Leggere questo romanzo mi ha fatto pensare ai diari fotografici di Nan Goldin, storie in immagini rese con un forte senso di cura, di fedeltà per il soggetto umano. La fotografia immortala amici, spesso personalità conducenti vite borderline, persone spesso affette da Hiv come Bazzi, con un affetto commovente, sincero. La fotografia si fa veramente pratica mondana e relazionale per dimenticare la sua dimensione più astratta e freddamente documentaria. Siamo tuttavia nell’America degli anni Ottanta, in un contesto radicalmente diverso. Come mostra efficacemente il film di Robin Campillo 120 battuti al minuto (2017), ambientato in Francia, sappiamo del difficoltoso processo di riconoscimento dell’Hiv da parte della cultura occidentale negli anni Ottanta e Novanta, da parte delle istituzioni e dei circuiti comunicativi. Oggi non è più così, la malattia ha acquisito una sua dignità e un suo riconoscimento ufficiale. Affermo questo, tuttavia, senza sostenere che la discriminazione oggi non esiste più, tutt’altro, solo che essa si esprime diversamente.

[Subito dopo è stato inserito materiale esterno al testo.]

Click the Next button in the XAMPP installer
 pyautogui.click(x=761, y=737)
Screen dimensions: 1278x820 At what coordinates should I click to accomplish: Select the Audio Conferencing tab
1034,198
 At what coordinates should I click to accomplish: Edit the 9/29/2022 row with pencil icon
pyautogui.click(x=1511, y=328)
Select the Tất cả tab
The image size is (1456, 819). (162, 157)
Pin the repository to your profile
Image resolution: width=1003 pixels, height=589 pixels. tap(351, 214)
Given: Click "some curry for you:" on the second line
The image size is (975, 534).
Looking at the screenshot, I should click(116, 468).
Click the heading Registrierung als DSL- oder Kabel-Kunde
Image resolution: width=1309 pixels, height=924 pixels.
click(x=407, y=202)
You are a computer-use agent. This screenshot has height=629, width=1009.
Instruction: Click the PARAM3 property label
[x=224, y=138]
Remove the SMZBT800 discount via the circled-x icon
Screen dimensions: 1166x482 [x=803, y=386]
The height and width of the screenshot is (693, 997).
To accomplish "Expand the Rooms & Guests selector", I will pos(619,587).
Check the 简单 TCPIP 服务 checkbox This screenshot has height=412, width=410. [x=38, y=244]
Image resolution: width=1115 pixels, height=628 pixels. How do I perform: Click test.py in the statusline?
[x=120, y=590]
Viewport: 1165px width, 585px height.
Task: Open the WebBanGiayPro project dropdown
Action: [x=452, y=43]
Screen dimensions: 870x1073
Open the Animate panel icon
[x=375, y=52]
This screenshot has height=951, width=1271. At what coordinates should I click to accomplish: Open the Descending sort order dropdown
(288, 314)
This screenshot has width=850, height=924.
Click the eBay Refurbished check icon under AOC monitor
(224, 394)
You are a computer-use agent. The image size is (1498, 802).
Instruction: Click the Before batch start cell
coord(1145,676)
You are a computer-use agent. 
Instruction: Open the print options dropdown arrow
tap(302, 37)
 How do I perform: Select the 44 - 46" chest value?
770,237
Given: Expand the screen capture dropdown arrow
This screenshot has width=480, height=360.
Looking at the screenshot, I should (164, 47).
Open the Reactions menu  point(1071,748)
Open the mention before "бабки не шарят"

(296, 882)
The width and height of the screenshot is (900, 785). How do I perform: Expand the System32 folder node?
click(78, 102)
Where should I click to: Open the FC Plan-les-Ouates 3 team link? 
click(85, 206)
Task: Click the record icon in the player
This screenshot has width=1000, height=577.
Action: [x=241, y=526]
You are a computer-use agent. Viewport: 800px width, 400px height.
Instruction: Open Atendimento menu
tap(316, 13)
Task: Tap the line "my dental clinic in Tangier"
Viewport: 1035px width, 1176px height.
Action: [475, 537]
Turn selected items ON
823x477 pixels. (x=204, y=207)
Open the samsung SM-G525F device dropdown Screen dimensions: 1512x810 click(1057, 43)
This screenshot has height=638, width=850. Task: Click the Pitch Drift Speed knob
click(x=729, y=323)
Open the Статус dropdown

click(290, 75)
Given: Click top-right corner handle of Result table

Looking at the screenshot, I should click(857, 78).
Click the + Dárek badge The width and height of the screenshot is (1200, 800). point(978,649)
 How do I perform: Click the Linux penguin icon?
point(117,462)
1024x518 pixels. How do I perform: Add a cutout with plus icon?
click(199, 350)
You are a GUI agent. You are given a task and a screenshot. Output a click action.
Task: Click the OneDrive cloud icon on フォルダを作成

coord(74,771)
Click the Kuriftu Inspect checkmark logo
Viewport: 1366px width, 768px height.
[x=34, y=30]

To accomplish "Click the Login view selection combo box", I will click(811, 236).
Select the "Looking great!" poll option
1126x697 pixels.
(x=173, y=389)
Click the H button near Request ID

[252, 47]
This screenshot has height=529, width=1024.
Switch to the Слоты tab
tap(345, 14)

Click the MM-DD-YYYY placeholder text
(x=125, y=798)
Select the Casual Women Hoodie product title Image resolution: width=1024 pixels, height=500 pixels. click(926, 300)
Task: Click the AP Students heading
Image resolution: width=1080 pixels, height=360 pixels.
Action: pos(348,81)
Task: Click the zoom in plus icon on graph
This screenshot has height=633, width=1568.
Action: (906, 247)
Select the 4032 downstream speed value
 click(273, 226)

Il romanzo di Bazzi parla di questo, ma sarebbe semplicemente datato parlare di un tema come l’Hiv che ha prodotto già una sua letteratura e una sua arte negli anni Novanta. Sto pensando all’opera di Robert Gober, Paul Mccarthy, Mike Kelley, alla loro estetica depressiva e malata, autoindulgente e compiacente. In fondo, credo che questo romanzo sia una presa di consapevolezza rispetto il potere della mente, al potere, pervasivo e risorgente, dei disturbi psicosomatici ad essa associati. Ma ancora di più – e qui risiede la sua attualità – al potere implicato nel riconoscimento assertivo di un’identità che comunque, nonostante le difficoltà, si vuole affermare, quasi sbandierare, attraverso una modalità che rimanda molto alla resa comunicativa del mondo dei social network. Questo, sfruttando certi meccanismi, certi codici del linguaggio che inconsciamente conosciamo bene (come la logica della spettacolarizzazione evidente in molti video di celebri youtuber), per ottenere il grande successo che stiamo vedendo, e che continuerà a ottenere Jonathan Bazzi. Che i bambini invisibili, a cui l’autore dedica il romanzo, siano più presenti e reali di quanto si immagini? Il mondo virtuale potrebbe essere congeniale a questi fantasmi dell’infanzia.